Prompt
Exactly as they stand, copy the lines from the one containing "Instruction: Toggle automatic" to the final line of the data; leave out the pictures.

Listed records

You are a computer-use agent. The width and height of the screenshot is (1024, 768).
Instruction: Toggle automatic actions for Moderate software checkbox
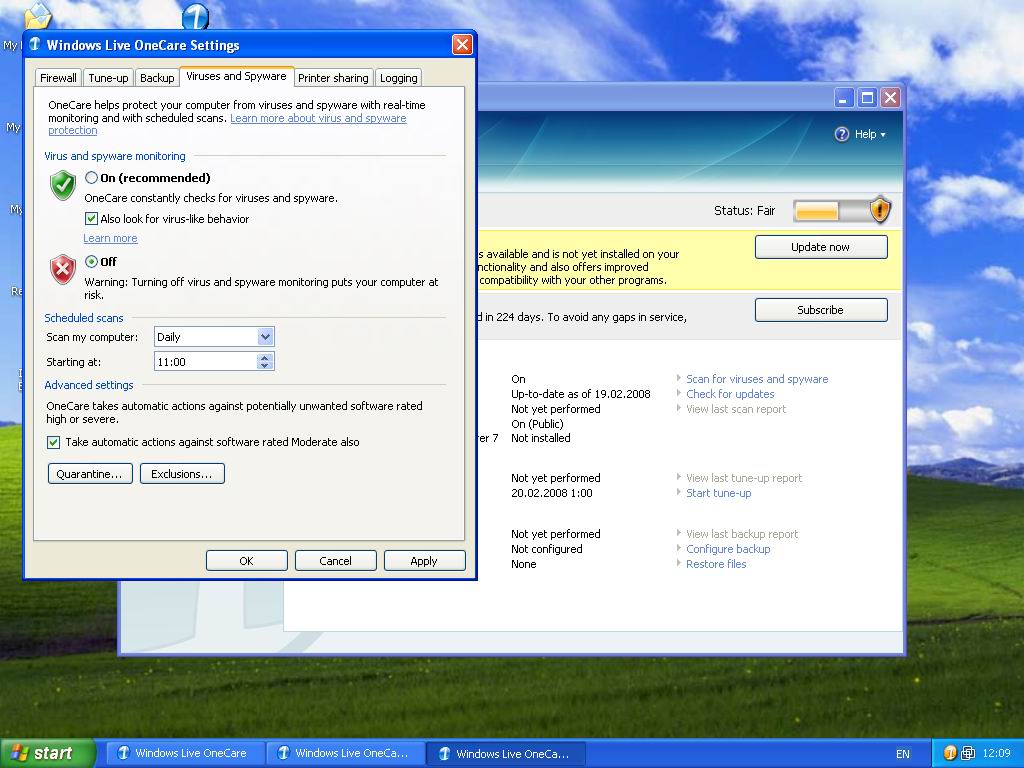pos(54,442)
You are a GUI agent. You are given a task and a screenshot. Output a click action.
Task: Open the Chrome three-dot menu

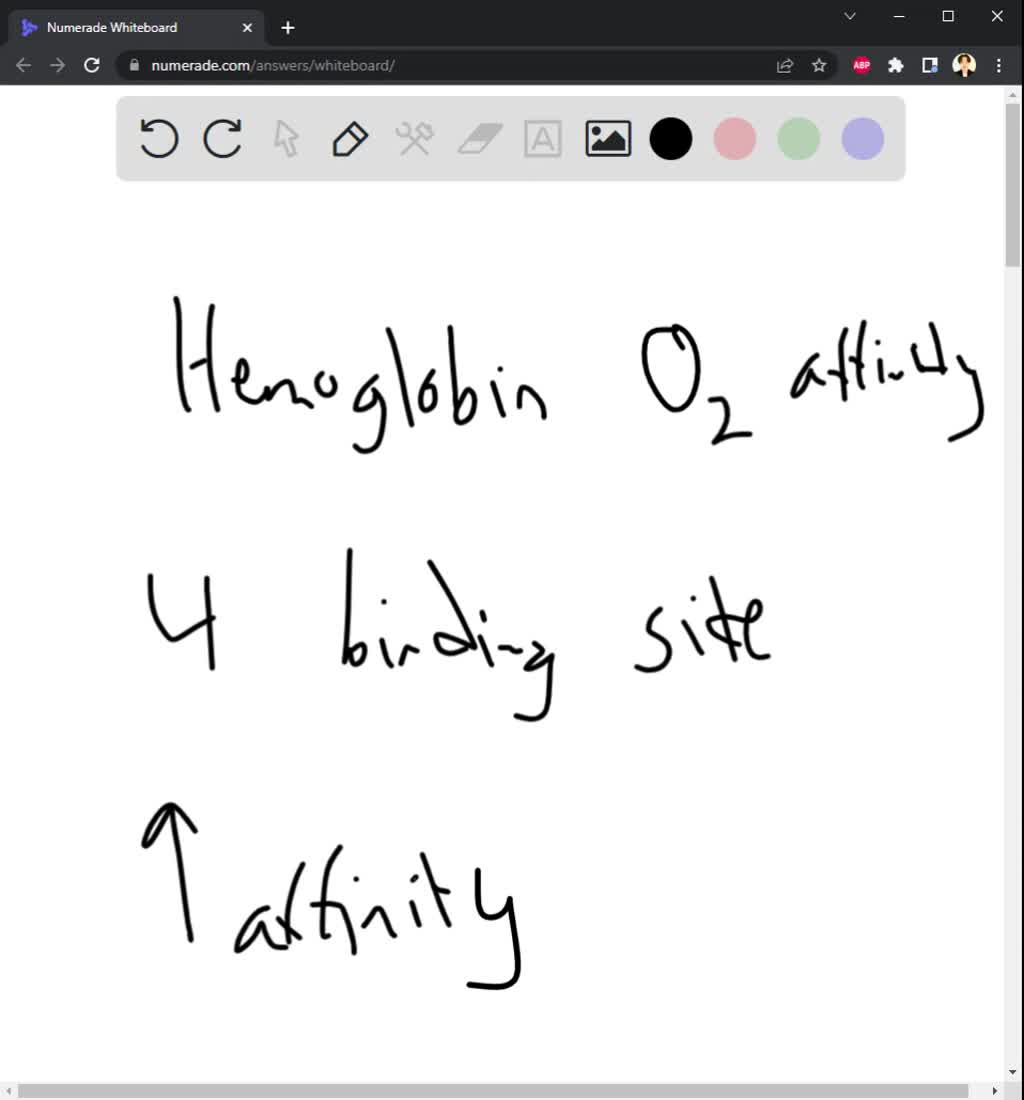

Problem solution
Instruction: Toggle automatic actions for Moderate software checkbox
pos(54,442)
You are a GUI agent. You are given a task and a screenshot. Output a click action.
Task: Open the Chrome three-dot menu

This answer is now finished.